El acusado en el juicio celebrado en la Sección Segunda de la Audiencia de Alicante - EUROPA PRESS
ALICANTE, 6 May. (EUROPA PRESS) -
La Fiscalía pide 162 años de prisión para un hombre acusado de 12 delitos de corrupción de menores tanto por tenencia como elaboración y difusión de materiales pornográficos, de once delitos por distintos tipos de abuso sexual --tres de ellos con penetración cometidos mediante videoconversaciones 'online' en las que solicitaba a las víctimas que mostraran, tocaran e introdujeran objetos en sus zonas íntimas-- y de otros once por exhibicionismo a menor de edad.
En la vista, que se ha celebrado en la Sección Segunda de la Audiencia de Alicante, el acusado, en una primera declaración, ha negado ser autor de los hechos y ha admitido que accedía a páginas de videochat en las que había dos cámaras, para él y para otra persona. Además, ha indicado que realizó algunas capturas de pantalla que luego guardó en Google Drive.
Sin embargo, tras las declaraciones de los agentes policiales y la lectura de los delitos de los que le acusa la Fiscalía, ha pedido "perdón" a los peritos que han tenido que ver las imágenes y vídeos capturados y ha alegado que tenía "problemas económicos" y con el "alcohol", por lo que buscaba evadirse.
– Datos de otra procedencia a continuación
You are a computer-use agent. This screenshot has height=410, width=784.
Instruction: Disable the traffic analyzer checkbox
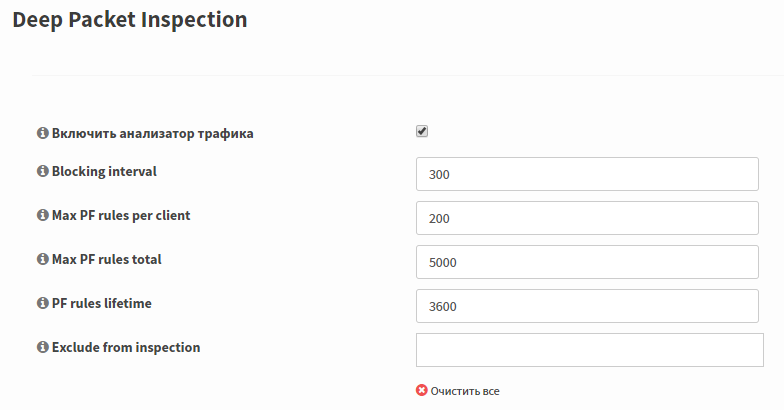click(x=422, y=132)
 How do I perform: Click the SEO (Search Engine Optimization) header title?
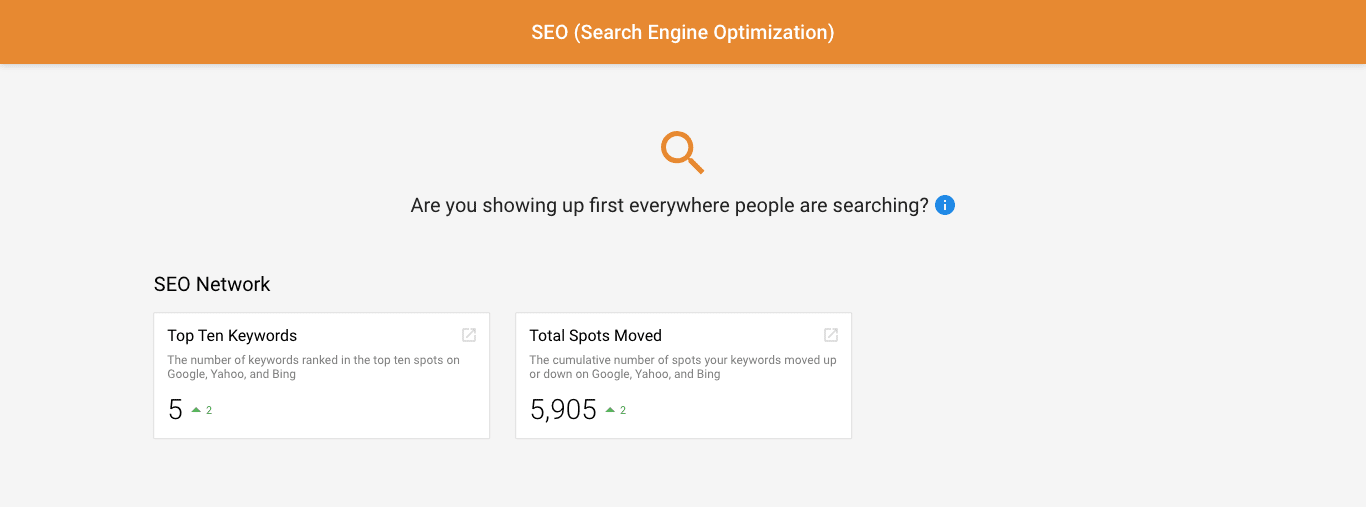[683, 32]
Asimismo, ha apuntado que en su vida personal "siempre" ha respetado a las personas menores de edad. "Nunca he tenido intención de hacerle daño a nadie", ha concluido.
Durante el transcurso del juicio han comparecido seis agentes policiales, quienes el 18 de enero de 2022 registraron su domicilio y analizaron discos duros, móviles y el intercambio de archivos en un programa P2P. Los agentes han indicado que, al descargar un vídeo en el programa Emule, se queda disponible para que otros lo descarguen sin necesidad de que sea el acusado quien haya compartido directamente las imágenes.
De acuerdo con los policías, mediante un archivo del programa pudieron comprobar la actividad del usuario, en la que hallaron búsquedas bajo el nombre "diez años", así como contenido con menores de edad de entre diez y 14 años. Asimismo, entre las capturas de pantalla encontradas de los videochats en diversas plataformas hallaron personas menores de edad desnudas y, en una de las cámaras, un hombre que se masturbaba.
A través de la ventana en la que se veía al hombre, los agentes pudieron comprobar, según han relatado, que el batín que portaba y el aseo que se veía de fondo correspondían con los del acusado. De esta forma, solicitaron al juzgado el titular de la dirección IP en la que encontraron estos archivos para llevar a cabo la investigación.
Así, en las imágenes encontradas en un teléfono móvil de conversaciones en estas plataformas comprobaron que las menores de edad realizaban lo que les pedía el acusado, quien se hacía pasar presuntamente por un hombre de 17 años, de acuerdo con los agentes. También han indicado que los chats incluían frases con peticiones sexuales dirigidas a los menores.
"NO HAY VOLUNTAD DE DESCARGA"
El letrado de la defensa ha señalado que el delito de corrupción de menores por tenencia y difusión y los de elaboración y difusión no son de aplicación porque no hay dolo y "no hay voluntad de descargar". "La distribución viene automáticamente ligada a un programa informático", ha sostenido.
En este sentido, tras las declaraciones de los agentes en las que aseguran que el fichero se queda disponible para otros usuarios al descargarlo, el abogado ha manifestado que "descargar un archivo no puede aplicar difusión o distribución".
De este modo, ha recalcado que sería de aplicación el uso propio del material pornográfico, por lo que ha solicitado que se penalice en su caso como "concurso ideal de delitos". Además, ha pedido que se suprima uno de los hechos porque no corresponde al número de personas que se indica y ha argumentado que, en varias de las imágenes que se adjuntan en el informe, no se puede saber si la persona es menor de edad.
También ha resaltado que en algunas imágenes no se aprecia tocamiento y en otras no queda probado que se lleven a cabo tocamientos a petición del acusado. Asimismo, ha expuesto la "indefinición" de la fecha y la hora de algunos archivos y ha alegado la consideración de que el acusado no tiene delitos previos y que ninguna persona menor de edad ha comparecido.
Finalmente, ha argumentado que no puede ser igual un delito de abuso sexual con penetración a uno mediante tecnología. Por ello, ha pedido que se condene al acusado únicamente por los hechos que queden "claros". El juicio ha quedado visto para sentencia.